Stored data entries:
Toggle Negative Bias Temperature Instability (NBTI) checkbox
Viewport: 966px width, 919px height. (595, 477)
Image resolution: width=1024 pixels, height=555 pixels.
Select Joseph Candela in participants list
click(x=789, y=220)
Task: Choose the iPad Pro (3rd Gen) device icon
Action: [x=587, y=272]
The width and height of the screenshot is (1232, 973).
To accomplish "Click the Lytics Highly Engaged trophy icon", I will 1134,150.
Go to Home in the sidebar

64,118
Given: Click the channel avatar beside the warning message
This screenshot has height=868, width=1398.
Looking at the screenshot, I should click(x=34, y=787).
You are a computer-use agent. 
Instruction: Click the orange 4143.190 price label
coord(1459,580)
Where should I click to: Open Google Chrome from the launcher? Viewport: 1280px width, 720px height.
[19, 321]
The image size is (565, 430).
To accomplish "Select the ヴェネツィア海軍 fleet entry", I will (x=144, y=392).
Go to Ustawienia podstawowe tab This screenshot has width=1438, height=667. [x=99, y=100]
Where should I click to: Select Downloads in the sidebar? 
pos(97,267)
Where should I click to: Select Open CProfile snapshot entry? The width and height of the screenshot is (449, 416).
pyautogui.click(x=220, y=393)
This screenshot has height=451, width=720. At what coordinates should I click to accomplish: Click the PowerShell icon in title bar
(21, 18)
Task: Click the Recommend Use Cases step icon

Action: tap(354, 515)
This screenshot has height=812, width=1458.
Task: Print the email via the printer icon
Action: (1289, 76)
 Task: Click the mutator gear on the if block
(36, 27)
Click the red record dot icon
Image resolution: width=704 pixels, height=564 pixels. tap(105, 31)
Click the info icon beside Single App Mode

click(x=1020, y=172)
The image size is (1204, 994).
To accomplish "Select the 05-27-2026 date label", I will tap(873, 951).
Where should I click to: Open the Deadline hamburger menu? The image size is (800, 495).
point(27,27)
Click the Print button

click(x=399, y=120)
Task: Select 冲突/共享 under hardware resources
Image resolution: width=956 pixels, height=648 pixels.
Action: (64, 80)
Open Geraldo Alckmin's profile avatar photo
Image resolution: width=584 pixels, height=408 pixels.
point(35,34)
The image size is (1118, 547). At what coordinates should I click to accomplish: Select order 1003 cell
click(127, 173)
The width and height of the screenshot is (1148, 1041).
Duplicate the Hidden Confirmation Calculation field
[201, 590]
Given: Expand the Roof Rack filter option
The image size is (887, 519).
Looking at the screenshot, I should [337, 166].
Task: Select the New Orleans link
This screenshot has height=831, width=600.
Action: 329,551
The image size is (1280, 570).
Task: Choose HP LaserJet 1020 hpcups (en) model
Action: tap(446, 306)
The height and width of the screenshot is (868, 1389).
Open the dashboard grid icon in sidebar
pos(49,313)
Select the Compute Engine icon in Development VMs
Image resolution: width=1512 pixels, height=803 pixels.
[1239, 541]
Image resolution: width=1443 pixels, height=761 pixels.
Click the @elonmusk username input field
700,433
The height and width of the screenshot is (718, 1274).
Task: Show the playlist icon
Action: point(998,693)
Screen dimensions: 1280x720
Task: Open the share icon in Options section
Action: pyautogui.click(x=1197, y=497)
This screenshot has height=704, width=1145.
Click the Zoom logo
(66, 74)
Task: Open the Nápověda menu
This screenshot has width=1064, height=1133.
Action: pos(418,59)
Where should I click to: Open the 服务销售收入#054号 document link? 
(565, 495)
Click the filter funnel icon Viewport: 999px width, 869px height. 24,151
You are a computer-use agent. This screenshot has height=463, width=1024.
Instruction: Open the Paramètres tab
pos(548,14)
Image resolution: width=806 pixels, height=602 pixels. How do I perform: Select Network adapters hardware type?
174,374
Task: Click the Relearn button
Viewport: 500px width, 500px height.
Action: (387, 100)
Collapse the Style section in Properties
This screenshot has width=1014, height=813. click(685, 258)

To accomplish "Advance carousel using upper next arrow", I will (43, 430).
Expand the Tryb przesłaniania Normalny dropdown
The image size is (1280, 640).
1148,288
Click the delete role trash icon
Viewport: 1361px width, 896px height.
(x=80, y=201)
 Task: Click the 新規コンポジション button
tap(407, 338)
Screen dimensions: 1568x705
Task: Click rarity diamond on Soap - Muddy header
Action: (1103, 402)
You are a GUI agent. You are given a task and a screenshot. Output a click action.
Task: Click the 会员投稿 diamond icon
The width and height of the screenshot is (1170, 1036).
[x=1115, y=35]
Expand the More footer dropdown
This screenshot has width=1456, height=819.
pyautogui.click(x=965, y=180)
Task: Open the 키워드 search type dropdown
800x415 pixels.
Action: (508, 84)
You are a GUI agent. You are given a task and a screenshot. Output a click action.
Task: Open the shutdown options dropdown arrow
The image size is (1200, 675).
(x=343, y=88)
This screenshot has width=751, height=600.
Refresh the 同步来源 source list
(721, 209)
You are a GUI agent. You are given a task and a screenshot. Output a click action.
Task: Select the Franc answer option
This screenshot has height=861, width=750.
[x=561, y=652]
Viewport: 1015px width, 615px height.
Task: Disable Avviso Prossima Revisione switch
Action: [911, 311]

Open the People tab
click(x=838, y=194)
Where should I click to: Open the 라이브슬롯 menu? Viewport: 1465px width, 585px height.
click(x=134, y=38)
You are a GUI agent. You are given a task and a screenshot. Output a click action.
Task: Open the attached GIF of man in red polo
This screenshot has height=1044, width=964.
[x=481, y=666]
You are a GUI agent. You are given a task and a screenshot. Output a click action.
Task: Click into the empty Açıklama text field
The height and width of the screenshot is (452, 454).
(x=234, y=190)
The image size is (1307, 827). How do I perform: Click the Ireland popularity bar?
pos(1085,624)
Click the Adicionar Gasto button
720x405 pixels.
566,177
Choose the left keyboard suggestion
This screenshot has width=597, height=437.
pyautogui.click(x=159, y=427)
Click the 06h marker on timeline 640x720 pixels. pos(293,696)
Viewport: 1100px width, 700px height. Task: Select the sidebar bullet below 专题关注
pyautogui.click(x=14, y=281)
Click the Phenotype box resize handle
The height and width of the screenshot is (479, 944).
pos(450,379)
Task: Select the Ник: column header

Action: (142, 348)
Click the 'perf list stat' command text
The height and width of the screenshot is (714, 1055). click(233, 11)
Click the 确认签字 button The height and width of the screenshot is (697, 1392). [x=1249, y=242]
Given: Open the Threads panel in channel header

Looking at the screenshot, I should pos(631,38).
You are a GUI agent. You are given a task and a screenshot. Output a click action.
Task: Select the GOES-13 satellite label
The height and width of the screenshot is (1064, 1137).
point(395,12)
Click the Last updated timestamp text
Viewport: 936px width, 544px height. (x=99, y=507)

■ Work instructions ■
Please copy each entry. Leave nothing out.

■ Response ■
Toggle Negative Bias Temperature Instability (NBTI) checkbox
Viewport: 966px width, 919px height. (595, 477)
Image resolution: width=1024 pixels, height=555 pixels.
Select Joseph Candela in participants list
click(x=789, y=220)
Task: Choose the iPad Pro (3rd Gen) device icon
Action: [x=587, y=272]
The width and height of the screenshot is (1232, 973).
To accomplish "Click the Lytics Highly Engaged trophy icon", I will 1134,150.
Go to Home in the sidebar

64,118
Given: Click the channel avatar beside the warning message
This screenshot has height=868, width=1398.
Looking at the screenshot, I should click(x=34, y=787).
You are a computer-use agent. 
Instruction: Click the orange 4143.190 price label
coord(1459,580)
Where should I click to: Open Google Chrome from the launcher? Viewport: 1280px width, 720px height.
[19, 321]
The image size is (565, 430).
To accomplish "Select the ヴェネツィア海軍 fleet entry", I will (x=144, y=392).
Go to Ustawienia podstawowe tab This screenshot has width=1438, height=667. [x=99, y=100]
Where should I click to: Select Downloads in the sidebar? 
pos(97,267)
Where should I click to: Select Open CProfile snapshot entry? The width and height of the screenshot is (449, 416).
pyautogui.click(x=220, y=393)
This screenshot has height=451, width=720. At what coordinates should I click to accomplish: Click the PowerShell icon in title bar
(21, 18)
Task: Click the Recommend Use Cases step icon

Action: tap(354, 515)
This screenshot has height=812, width=1458.
Task: Print the email via the printer icon
Action: (1289, 76)
 Task: Click the mutator gear on the if block
(36, 27)
Click the red record dot icon
Image resolution: width=704 pixels, height=564 pixels. tap(105, 31)
Click the info icon beside Single App Mode

click(x=1020, y=172)
The image size is (1204, 994).
To accomplish "Select the 05-27-2026 date label", I will tap(873, 951).
Where should I click to: Open the Deadline hamburger menu? The image size is (800, 495).
point(27,27)
Click the Print button

click(x=399, y=120)
Task: Select 冲突/共享 under hardware resources
Image resolution: width=956 pixels, height=648 pixels.
Action: (64, 80)
Open Geraldo Alckmin's profile avatar photo
Image resolution: width=584 pixels, height=408 pixels.
point(35,34)
The image size is (1118, 547). At what coordinates should I click to accomplish: Select order 1003 cell
click(127, 173)
The width and height of the screenshot is (1148, 1041).
Duplicate the Hidden Confirmation Calculation field
[201, 590]
Given: Expand the Roof Rack filter option
The image size is (887, 519).
Looking at the screenshot, I should [337, 166].
Task: Select the New Orleans link
This screenshot has height=831, width=600.
Action: 329,551
The image size is (1280, 570).
Task: Choose HP LaserJet 1020 hpcups (en) model
Action: tap(446, 306)
The height and width of the screenshot is (868, 1389).
Open the dashboard grid icon in sidebar
pos(49,313)
Select the Compute Engine icon in Development VMs
Image resolution: width=1512 pixels, height=803 pixels.
[1239, 541]
Image resolution: width=1443 pixels, height=761 pixels.
Click the @elonmusk username input field
700,433
The height and width of the screenshot is (718, 1274).
Task: Show the playlist icon
Action: point(998,693)
Screen dimensions: 1280x720
Task: Open the share icon in Options section
Action: pyautogui.click(x=1197, y=497)
This screenshot has height=704, width=1145.
Click the Zoom logo
(66, 74)
Task: Open the Nápověda menu
This screenshot has width=1064, height=1133.
Action: pos(418,59)
Where should I click to: Open the 服务销售收入#054号 document link? 
(565, 495)
Click the filter funnel icon Viewport: 999px width, 869px height. 24,151
You are a computer-use agent. This screenshot has height=463, width=1024.
Instruction: Open the Paramètres tab
pos(548,14)
Image resolution: width=806 pixels, height=602 pixels. How do I perform: Select Network adapters hardware type?
174,374
Task: Click the Relearn button
Viewport: 500px width, 500px height.
Action: (387, 100)
Collapse the Style section in Properties
This screenshot has width=1014, height=813. click(685, 258)

To accomplish "Advance carousel using upper next arrow", I will (43, 430).
Expand the Tryb przesłaniania Normalny dropdown
The image size is (1280, 640).
1148,288
Click the delete role trash icon
Viewport: 1361px width, 896px height.
(x=80, y=201)
 Task: Click the 新規コンポジション button
tap(407, 338)
Screen dimensions: 1568x705
Task: Click rarity diamond on Soap - Muddy header
Action: (1103, 402)
You are a GUI agent. You are given a task and a screenshot. Output a click action.
Task: Click the 会员投稿 diamond icon
The width and height of the screenshot is (1170, 1036).
[x=1115, y=35]
Expand the More footer dropdown
This screenshot has width=1456, height=819.
pyautogui.click(x=965, y=180)
Task: Open the 키워드 search type dropdown
800x415 pixels.
Action: (508, 84)
You are a GUI agent. You are given a task and a screenshot. Output a click action.
Task: Open the shutdown options dropdown arrow
The image size is (1200, 675).
(x=343, y=88)
This screenshot has width=751, height=600.
Refresh the 同步来源 source list
(721, 209)
You are a GUI agent. You are given a task and a screenshot. Output a click action.
Task: Select the Franc answer option
This screenshot has height=861, width=750.
[x=561, y=652]
Viewport: 1015px width, 615px height.
Task: Disable Avviso Prossima Revisione switch
Action: [911, 311]

Open the People tab
click(x=838, y=194)
Where should I click to: Open the 라이브슬롯 menu? Viewport: 1465px width, 585px height.
click(x=134, y=38)
You are a GUI agent. You are given a task and a screenshot. Output a click action.
Task: Open the attached GIF of man in red polo
This screenshot has height=1044, width=964.
[x=481, y=666]
You are a GUI agent. You are given a task and a screenshot. Output a click action.
Task: Click into the empty Açıklama text field
The height and width of the screenshot is (452, 454).
(x=234, y=190)
The image size is (1307, 827). How do I perform: Click the Ireland popularity bar?
pos(1085,624)
Click the Adicionar Gasto button
720x405 pixels.
566,177
Choose the left keyboard suggestion
This screenshot has width=597, height=437.
pyautogui.click(x=159, y=427)
Click the 06h marker on timeline 640x720 pixels. pos(293,696)
Viewport: 1100px width, 700px height. Task: Select the sidebar bullet below 专题关注
pyautogui.click(x=14, y=281)
Click the Phenotype box resize handle
The height and width of the screenshot is (479, 944).
pos(450,379)
Task: Select the Ник: column header

Action: (142, 348)
Click the 'perf list stat' command text
The height and width of the screenshot is (714, 1055). click(233, 11)
Click the 确认签字 button The height and width of the screenshot is (697, 1392). [x=1249, y=242]
Given: Open the Threads panel in channel header

Looking at the screenshot, I should pos(631,38).
You are a GUI agent. You are given a task and a screenshot. Output a click action.
Task: Select the GOES-13 satellite label
The height and width of the screenshot is (1064, 1137).
point(395,12)
Click the Last updated timestamp text
Viewport: 936px width, 544px height. (x=99, y=507)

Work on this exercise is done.